In M'nong culture and customs, when making rice wine, the yeast is not used when mango trees are in bloom or rice plants are forming ears; the jars must not be broken, and the straws must not be damaged. Those making rice wine must maintain their own cleanliness, both literally and figuratively, so that the wine tastes good and they do not offend the spirits. When welcoming guests and offering rice wine, the host drinks first, followed by the guest. This demonstrates hospitality and proves that guests can drink with peace of mind because the host has already tasted it; the host always reserves the best for the guest. When drinking, one should not release the straw without permission; when receiving the wine, one must use the right hand. When finishing one's portion and handing the straw to another, both hand and receive with the right hand. This signifies always living and acting according to what is right and just.

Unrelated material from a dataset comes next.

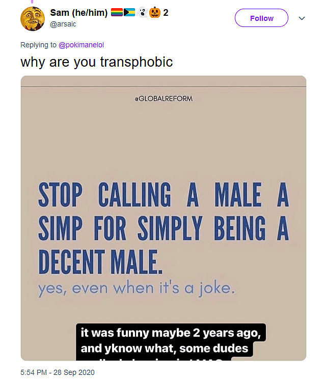Expand the tweet options chevron menu

point(302,18)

Rice wine is not for drowning sorrows, nor is it drunk alone, regardless of age, gender, or social standing. Therefore, it is considered a communal drink by the villagers. Drinking rice wine is for conversation, for listening to each other sing, for the gongs and drums to blend with the rhythmic drumming, inviting kindred spirits. Then, the joyful and lively songs of the M'nong boys and girls rise, accompanied by the lingering sound of the gongs, making everyone feel as if their ancestors are present, rejoicing with their descendants.

The glaze connects the past and the present.

Today, M'nong rice wine is featured in many community tourism tours, Central Highlands cultural festivals, and as souvenirs to take home from all over the country. M'nong rice wine has become a brand with OCOP 3-star certification, appearing at cultural and tourism events, fairs, etc. But what makes rice wine special is not its familiarity, but its simplicity and authenticity. Only when drinking rice wine by the fire, listening to the wind rustling through the stilt house roof, the long-lasting sound of gongs echoing across the mountains and hills, and smelling the smoke intertwined with the Ót N'drông songs of the M'nong people… can one fully appreciate the soul of this exquisite rice wine.

M'nong rice wine is not just a drink; it's the story of the vast forest, the warmth of the villages, an invisible thread connecting the past with the present. Through each drop of wine, the M'nong people preserve their entire cultural heritage for future generations.